Марат Сарулу: Внутренний кочевник и алхимия языка

Марат Сарулу.

Марат Сарулу о феномене «мырк» как бессознательной реакции «просвещенного» урбанизированного киргиза на свою собственную «тень»…

Известно, сколь проницательным и острым был взгляд Бунина. Его наблюдения и воспоминания, касающиеся современников, выворачивают глаз наизнанку, с беспощадной силой факта и какой-то витальной жесткостью, почти жестокостью, направляя взгляд вглубь, сквозь фальшивый фасад личности.

Опуская многие интересные и достойные внимания случаи, приведу лишь один, касающийся Чехова. Бунин описывает, как менялось не просто лицо Антона Павловича, но антропология, если угодно, расовые особенности во внешнем облике писателя. «Печальная, безнадежная основа его характера, - писал Бунин в воспоминаниях о Чехове, - происходила … от того, что в нем, как мне всегда казалось, было довольно много какой-то восточной наследственности, - сужу по лицам его простонародных родных, по их несколько косым и узким глазам и выдающимся скулам. И сам он делался с годами похож на них все больше и состарился душевно и телесно очень рано, как и подобает восточным людям. Чахотка чахоткой, но все же не одна она была причиной того, что, будучи всего сорока лет, он уже стал похож на очень пожилого монгола своим желтоватым, морщинистым лицом».

Бунин не был искушен в фундаментальных аспектах психологии, он был проницательнейшим наблюдателем с невероятным, почти звериным чутьем и навыками эмпатии. И это он определил в лице Чехова «азиатский», «мордовский» элемент (читай: чухонский, варварский), который от года к году как бы «плыл», плавился в тигле внутренних процессов Антона Павловича, чтобы в конце концов, в его зрелые годы, отлиться в законченную литую форму, столь знакомую многим по фотографиям последних лет жизни писателя. Эта законченная форма – порода, аристократизм, не природой, не наследством данные, но трудом, самовоспитанием, вниманием и вдумчивостью взращенные. И эти изнутри идущие скрытые вибрации духа как бы формовали вовне физиогномию Чехова, придавая чертам его лица какую-то притягательную зыбкую ауру душевной опрятности, чистоты, сдержанного благородства, приправленную толикой едва уловимой, почти буддийской, полуулыбки. Поистине, великолепное, чистое, выбродившее вино человечности.

Бунин питал откровенную неприязнь ко всему «чухонскому», к «чуди», «мере», эта идиосинкразия к азиатскому в русском человеке пугала и отталкивала его. Не касаясь этой деликатной стороны в воззрениях великого писателя, отметим лишь, что увидеть или осознать в себе собственные проекции дано далеко не каждому человеку, даже образованному. Обнаружение в себе проекций сродни открытию языка, или расширению сознания, ведь большинство людей по отношению друг к другу, как правило, остается на уровне аффективной или эмоционально окрашенной оценки.

Строки набора данных
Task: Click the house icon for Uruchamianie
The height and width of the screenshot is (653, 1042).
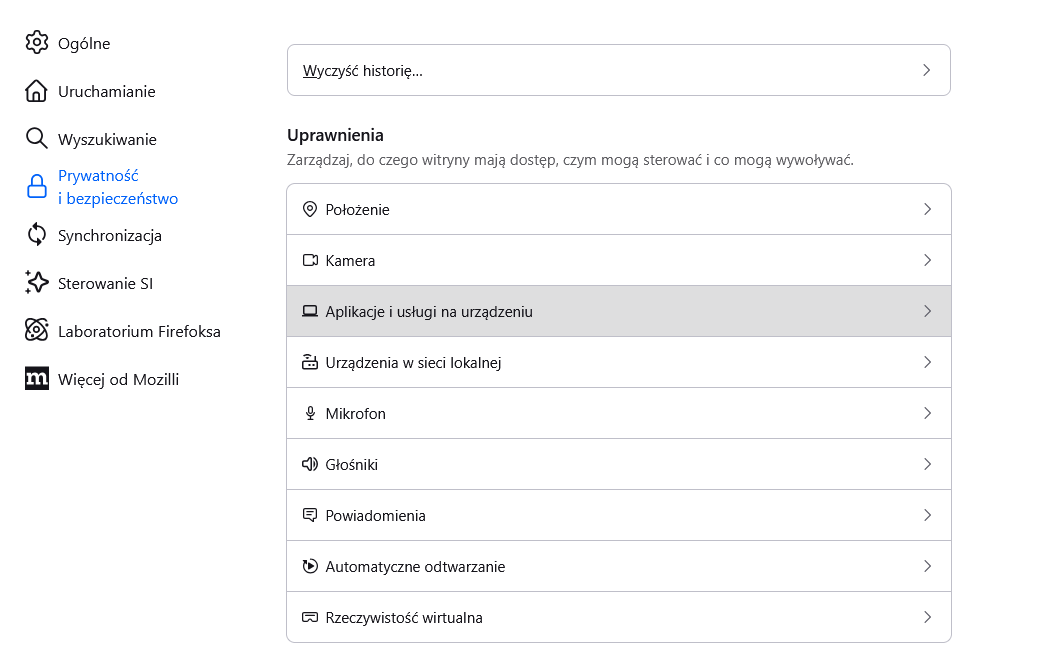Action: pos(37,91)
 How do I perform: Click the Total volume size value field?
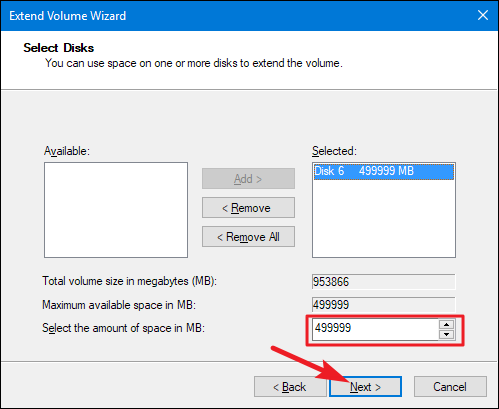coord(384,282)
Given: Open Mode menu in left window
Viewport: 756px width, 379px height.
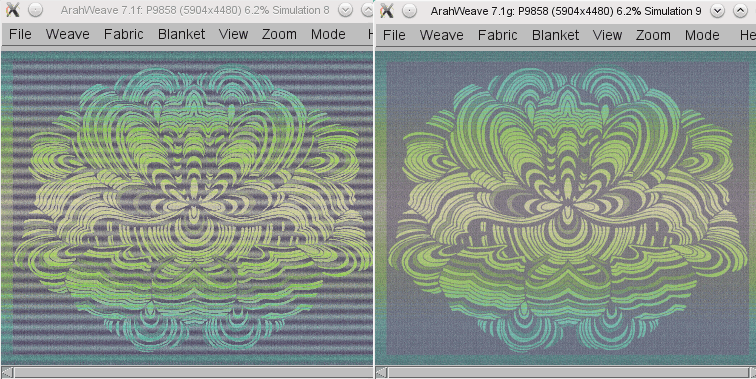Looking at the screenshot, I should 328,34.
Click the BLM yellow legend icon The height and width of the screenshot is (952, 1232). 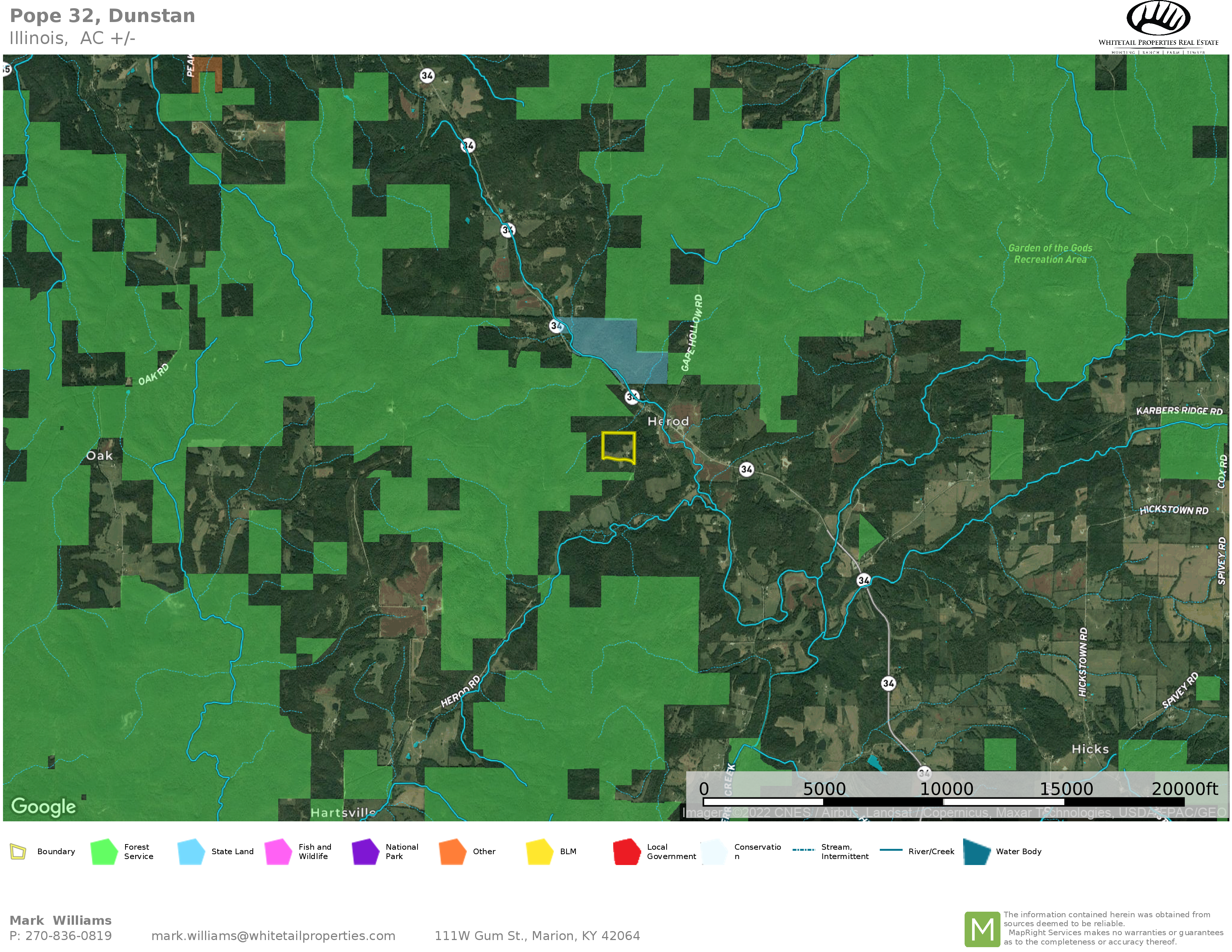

### ЗАДАЧА
Пожалуйста, допишите эссе о Бунине и Чехове дальше, начиная сразу после его последней фразы. Записи здесь не понадобятся.

### ПИСЬМЕННЫЙ ОТВЕТ
Глаз Бунина моментально выявлял азиатчину в людях, будь то простые мужики, разночинцы или же люди высшего сословия. Он выявлял этот элемент с беспощадностью матерого охотника и описывал его в своих произведениях столь детально, точно и рельефно, что этот «пунктик» в его текстах позволяет говорить о феномене проекций, если использовать язык аналитической психологии. (Здесь термин «проекция» (перенос) означает психологический процесс, в котором присущие нам некоторые неосознаваемые свойства, реальные или вымышленные, переносятся на кого-либо вовне).

Ведь по аналогии, для европейца русский человек, этот житель «дикой Тартарии», - тот же «чухонец», «чудь», «варвар», которого на западе всегда побаивались, никогда не понимали и неохотно включали в круг европейских народов. Карл Густав Юнг описывал эту характерную неприязнь европейца к русским в терминах проекций, т.е. считал, что «варвар» и «азиат» сидят внутри самого «цивилизованного» европейца как неотъемлемая составляющая его натуры и называл этого внутреннего дикаря «тенью». Однако, поскольку в массе своей европейцы (как и все остальные народы) не совсем психологически образованы, то не замечают, не осознают собственной «тени» и проецируют ее вовне – на русских, например, на турков, азиатов, евреев или негров, что чревато для них большими как личными, так и социальными проблемами и катастрофами.

Однако вернемся к Бунину и его наблюдениям над Чеховым.

«Монгольское у матери и у Николая, и у самого Чехова. Портреты деда, бабки, отца, дяди - мужики. Женщины широкоскулы, рты без губ, -- монголки. Дед, бабка, мать, отец, дядя Чехова - все мужики и все широкоскулые. Просто страшно смотреть - особенно проживши больше 30 лет в Европе. Нижняя челюсть дяди. Грубость поразительная. Отец приличнее, но нижняя челюсть почти, как у дяди».

В другом месте:

«У Чехова каждый год менялось лицо:
В 79 г. по окончании гимназии: волосы на прямой ряд, длинная верхняя губа с сосочком.
В 84 г.: мордастый, независимый; снят с братом Николаем, настоящим монголом.
В ту же приблизительно пору портрет, писанный братом: губастый башкирский малый.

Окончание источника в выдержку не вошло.